> SHORT EXERCISE:
Copy the data below word for word, starting at its first line and stopping after the line that contains "Select the 盾兵C".
====== INPUT
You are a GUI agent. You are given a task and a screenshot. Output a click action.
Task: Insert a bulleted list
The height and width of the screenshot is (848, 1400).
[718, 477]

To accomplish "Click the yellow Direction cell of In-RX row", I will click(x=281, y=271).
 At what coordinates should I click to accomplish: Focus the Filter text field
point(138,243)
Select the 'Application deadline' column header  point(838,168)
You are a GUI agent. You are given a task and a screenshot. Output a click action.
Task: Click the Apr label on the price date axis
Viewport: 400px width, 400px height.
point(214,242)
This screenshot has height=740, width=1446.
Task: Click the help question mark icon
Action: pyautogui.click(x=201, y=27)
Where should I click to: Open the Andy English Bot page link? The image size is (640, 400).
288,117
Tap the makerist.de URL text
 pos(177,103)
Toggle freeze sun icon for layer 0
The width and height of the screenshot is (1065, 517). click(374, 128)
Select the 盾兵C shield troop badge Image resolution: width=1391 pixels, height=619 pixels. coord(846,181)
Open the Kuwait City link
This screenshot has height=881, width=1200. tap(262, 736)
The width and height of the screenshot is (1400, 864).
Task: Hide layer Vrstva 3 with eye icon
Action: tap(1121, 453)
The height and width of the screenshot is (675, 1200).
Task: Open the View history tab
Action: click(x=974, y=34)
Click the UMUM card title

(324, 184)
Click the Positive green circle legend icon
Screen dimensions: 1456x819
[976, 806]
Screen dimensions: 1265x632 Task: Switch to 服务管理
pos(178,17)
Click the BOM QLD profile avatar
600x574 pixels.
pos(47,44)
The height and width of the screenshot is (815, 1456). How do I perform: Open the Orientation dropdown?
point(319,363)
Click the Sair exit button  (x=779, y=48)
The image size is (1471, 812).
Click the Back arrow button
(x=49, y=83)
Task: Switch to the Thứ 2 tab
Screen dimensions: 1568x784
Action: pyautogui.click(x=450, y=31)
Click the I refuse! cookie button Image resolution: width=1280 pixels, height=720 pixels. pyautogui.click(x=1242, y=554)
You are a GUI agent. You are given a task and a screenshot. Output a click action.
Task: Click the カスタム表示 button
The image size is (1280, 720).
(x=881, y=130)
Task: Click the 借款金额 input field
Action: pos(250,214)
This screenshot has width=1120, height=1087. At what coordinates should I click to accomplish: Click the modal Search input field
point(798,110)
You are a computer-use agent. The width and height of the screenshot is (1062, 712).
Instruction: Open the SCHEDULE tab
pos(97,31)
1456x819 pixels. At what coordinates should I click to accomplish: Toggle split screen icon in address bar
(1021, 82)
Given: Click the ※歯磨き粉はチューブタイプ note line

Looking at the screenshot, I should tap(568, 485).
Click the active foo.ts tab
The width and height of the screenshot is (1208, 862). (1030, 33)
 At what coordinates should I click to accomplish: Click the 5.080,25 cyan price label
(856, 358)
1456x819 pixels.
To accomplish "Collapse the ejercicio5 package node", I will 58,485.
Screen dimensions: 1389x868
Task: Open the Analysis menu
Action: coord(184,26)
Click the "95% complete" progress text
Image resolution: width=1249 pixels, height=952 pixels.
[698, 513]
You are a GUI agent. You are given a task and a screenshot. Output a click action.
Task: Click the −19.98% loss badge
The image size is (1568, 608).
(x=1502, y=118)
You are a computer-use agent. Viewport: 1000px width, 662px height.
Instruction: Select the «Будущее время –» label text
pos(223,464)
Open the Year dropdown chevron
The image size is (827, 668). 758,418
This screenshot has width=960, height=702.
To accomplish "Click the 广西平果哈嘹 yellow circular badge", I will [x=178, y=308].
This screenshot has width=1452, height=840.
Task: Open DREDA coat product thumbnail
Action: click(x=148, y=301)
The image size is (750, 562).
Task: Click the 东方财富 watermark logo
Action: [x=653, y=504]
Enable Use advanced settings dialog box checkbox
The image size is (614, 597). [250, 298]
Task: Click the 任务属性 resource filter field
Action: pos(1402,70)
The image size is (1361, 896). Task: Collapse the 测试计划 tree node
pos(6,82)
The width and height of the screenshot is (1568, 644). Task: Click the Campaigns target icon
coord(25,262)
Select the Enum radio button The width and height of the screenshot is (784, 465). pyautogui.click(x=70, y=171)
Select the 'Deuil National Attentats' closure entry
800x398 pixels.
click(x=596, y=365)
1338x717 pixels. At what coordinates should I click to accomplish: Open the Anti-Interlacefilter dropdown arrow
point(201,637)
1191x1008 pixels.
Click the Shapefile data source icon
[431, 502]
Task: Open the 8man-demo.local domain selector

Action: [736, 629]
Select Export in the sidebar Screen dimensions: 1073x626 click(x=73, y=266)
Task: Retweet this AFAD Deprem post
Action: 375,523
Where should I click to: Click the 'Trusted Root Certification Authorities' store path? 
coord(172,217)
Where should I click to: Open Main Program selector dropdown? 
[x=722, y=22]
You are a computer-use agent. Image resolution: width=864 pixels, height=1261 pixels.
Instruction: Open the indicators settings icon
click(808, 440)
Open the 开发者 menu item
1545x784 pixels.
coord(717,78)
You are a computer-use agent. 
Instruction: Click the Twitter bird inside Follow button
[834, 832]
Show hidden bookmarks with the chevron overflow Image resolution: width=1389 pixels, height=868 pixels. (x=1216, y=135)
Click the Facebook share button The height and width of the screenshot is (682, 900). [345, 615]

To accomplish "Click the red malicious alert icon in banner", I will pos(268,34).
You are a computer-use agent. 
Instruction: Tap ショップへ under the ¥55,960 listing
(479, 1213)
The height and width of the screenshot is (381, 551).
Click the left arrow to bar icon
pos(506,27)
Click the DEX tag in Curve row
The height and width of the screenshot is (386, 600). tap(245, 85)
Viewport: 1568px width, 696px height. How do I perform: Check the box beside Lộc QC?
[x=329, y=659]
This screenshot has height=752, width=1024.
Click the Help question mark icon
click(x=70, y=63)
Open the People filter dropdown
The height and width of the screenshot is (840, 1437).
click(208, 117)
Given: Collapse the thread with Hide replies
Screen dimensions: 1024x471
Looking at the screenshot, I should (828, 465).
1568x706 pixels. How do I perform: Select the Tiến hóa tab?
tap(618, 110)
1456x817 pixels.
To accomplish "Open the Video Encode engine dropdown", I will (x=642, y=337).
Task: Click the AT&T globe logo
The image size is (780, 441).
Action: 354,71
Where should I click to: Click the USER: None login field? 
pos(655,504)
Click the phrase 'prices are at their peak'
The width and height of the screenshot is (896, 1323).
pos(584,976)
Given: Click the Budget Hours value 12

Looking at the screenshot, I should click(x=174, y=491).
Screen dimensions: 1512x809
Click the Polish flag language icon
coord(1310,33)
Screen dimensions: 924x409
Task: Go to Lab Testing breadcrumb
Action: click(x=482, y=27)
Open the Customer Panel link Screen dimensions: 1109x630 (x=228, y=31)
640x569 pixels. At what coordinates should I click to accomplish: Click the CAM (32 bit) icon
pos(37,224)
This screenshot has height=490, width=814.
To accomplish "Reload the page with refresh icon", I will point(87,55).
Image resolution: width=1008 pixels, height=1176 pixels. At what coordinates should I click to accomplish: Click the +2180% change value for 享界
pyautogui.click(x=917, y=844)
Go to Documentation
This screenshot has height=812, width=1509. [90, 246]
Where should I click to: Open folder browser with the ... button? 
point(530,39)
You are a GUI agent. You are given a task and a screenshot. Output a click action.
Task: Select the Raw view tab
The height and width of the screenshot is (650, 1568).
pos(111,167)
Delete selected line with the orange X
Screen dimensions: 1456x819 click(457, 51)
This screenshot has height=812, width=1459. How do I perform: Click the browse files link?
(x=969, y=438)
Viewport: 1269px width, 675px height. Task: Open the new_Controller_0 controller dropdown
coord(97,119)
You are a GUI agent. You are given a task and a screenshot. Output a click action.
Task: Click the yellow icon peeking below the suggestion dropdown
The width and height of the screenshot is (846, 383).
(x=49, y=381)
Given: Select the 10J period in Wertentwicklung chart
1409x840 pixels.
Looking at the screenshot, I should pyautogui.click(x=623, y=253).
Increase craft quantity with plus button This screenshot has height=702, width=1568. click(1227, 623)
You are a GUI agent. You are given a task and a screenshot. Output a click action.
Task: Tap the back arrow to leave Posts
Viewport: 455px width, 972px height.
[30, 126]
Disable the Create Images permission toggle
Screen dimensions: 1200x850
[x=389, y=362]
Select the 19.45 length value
============
> RESULT OF THE EXERCISE:
You are a GUI agent. You are given a task and a screenshot. Output a click action.
Task: Insert a bulleted list
The height and width of the screenshot is (848, 1400).
[718, 477]

To accomplish "Click the yellow Direction cell of In-RX row", I will click(x=281, y=271).
 At what coordinates should I click to accomplish: Focus the Filter text field
point(138,243)
Select the 'Application deadline' column header  point(838,168)
You are a GUI agent. You are given a task and a screenshot. Output a click action.
Task: Click the Apr label on the price date axis
Viewport: 400px width, 400px height.
point(214,242)
This screenshot has height=740, width=1446.
Task: Click the help question mark icon
Action: pyautogui.click(x=201, y=27)
Where should I click to: Open the Andy English Bot page link? The image size is (640, 400).
288,117
Tap the makerist.de URL text
 pos(177,103)
Toggle freeze sun icon for layer 0
The width and height of the screenshot is (1065, 517). click(374, 128)
Select the 盾兵C shield troop badge Image resolution: width=1391 pixels, height=619 pixels. coord(846,181)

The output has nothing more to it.